Brandon Hawk: I think it is getting aware of all the places in your life that you feel resentment and that you feel blame. All the places that you want to blame, or you want to resent, or you want to put your power outside of yourself. Just create a little space and say, “Okay, I see that I am blaming this person and I am seeing my blame and resentment isn’t working. I am willing to be right here and to do something a little different.”
Instead of going out with blame and resentment, I challenge you to go in and be with what is happening in your body. It is called the ‘three A’s’. Become aware of what is happening to you. Once you become aware, then you accept that feelings are going off inside of you. “Okay, I am not going to blame and resent these people or this situation, I am going to accept what is happening in me. This is new.”
Did you know when you feel it, you can heal it, but what goes unfelt can’t be transformed. Now you are allowing yourself to feel because you are accepting these feelings. Then what emerges as you start to feel and flow these energies and motion, what happens when you start to be with those is that they dissipate in about ninety seconds. There is a new level of clarity. There is a new level of inspired action.
You start to see situations, opportunities, and individuals with a whole new lens, not through the lens of your emotional pain. Now, you start to see these situations and opportunities through a whole new lens. Now the inspired action starts to emerge. Most individuals live for manic action out of scared energy or unprocessed pain.
Now you are living from inspired action. That is a whole different way of living. The potency level of what you are able to accomplish and do becomes exponential.

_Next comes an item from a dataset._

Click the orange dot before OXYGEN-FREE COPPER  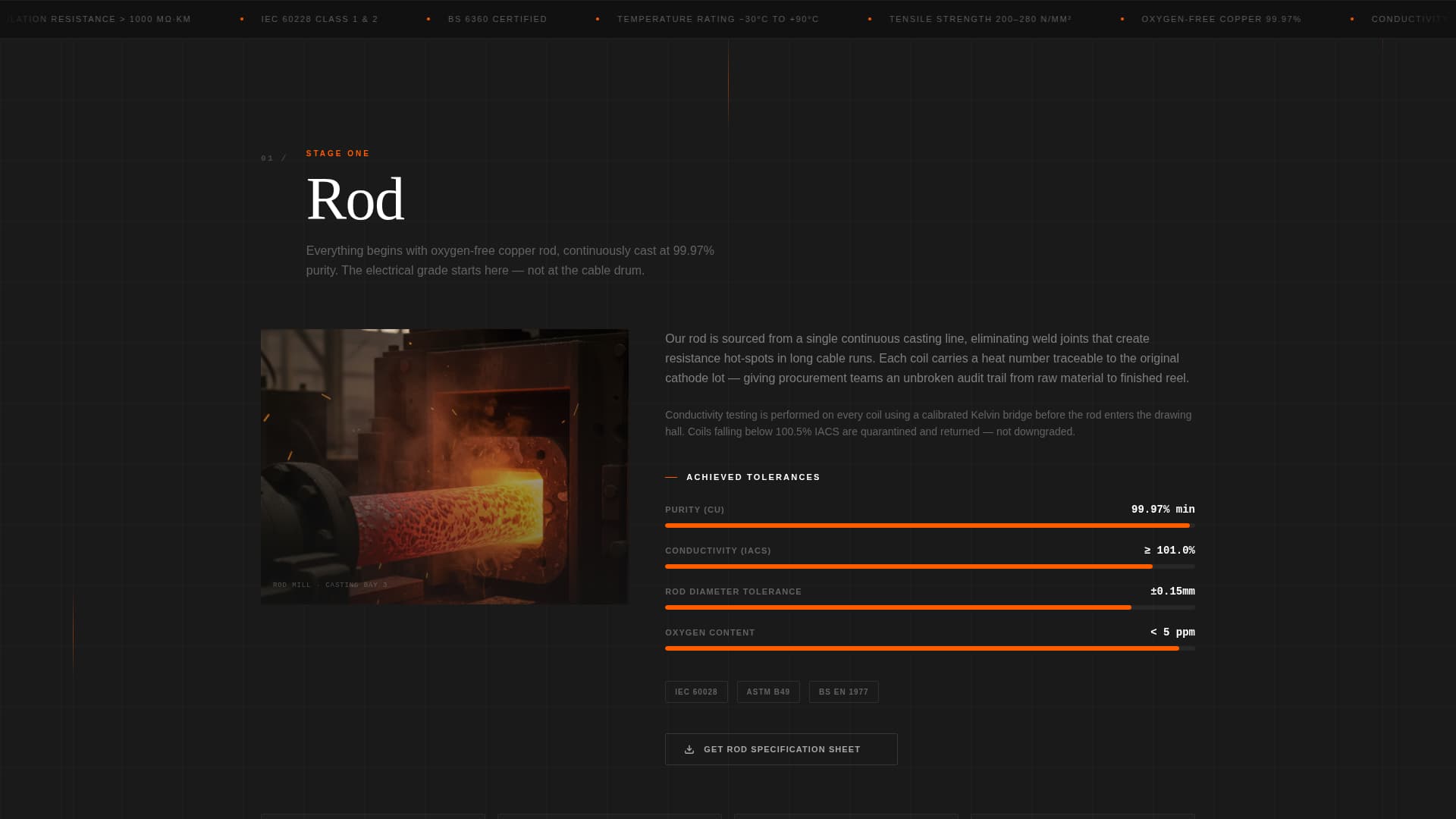1122,19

So, the three A’s–awareness, acceptance and inspired action–leaning into that would be the first thing that I would start with.
Nikki Van Noy: I love that ninety-second stat. We can all be a little bit uncomfortable for ninety seconds.
Brandon Hawk: Yeah, we can be on that treadmill for ninety seconds, right? A little emotional fitness.
Nikki Van Noy: Exactly. Wonderful Brandon. Is there anything that you want to make sure you get in here?
Brandon Hawk: I am super excited about this journey from the head to the heart, whatever we want to call it. From perfection to connection, from religion to love, I have called it a bunch of different things, but it is the same. It is really the unraveling of fear, the unlearning of fear, and the reconnection back to our higher self and learning to live from our true you. Who you really are. Once we reconnect back to who I or you really are, we are able to create from that space and we start to step into our genius.
We start to step into a life that is lived from love rather than for love, from connection rather than for connection. That may just sound like wordplay, but it’s not. It is a radical shift in how we connect and how we live life. To bring success and fulfillment together, I don’t think there is anything better.
Here is what I want everyone to know–they can play together. It does take bravery, it does take courage, it does take a season of awkwardness.
If I can do it, if I can attempt this process and start to come out on the other side, anyone can do it. I would say I was the epitome of dysfunction in this way and programmed to live from the outside in. I just want you to know, right now, whoever is listening, that if this is resonating with your soul, there is hope and there is a way through and there is a way out. The answer that you’ve been looking for is not outside of you, but it is you. I would love to help you rediscover that you are the answer you have been looking for all along.
Nikki Van Noy: Beautiful. Thank you so much, Brandon, that is a lot to think about.
Brandon Hawk: Nikki, thank you so much for creating a space for this level of awareness and transformation to happen. Thank you.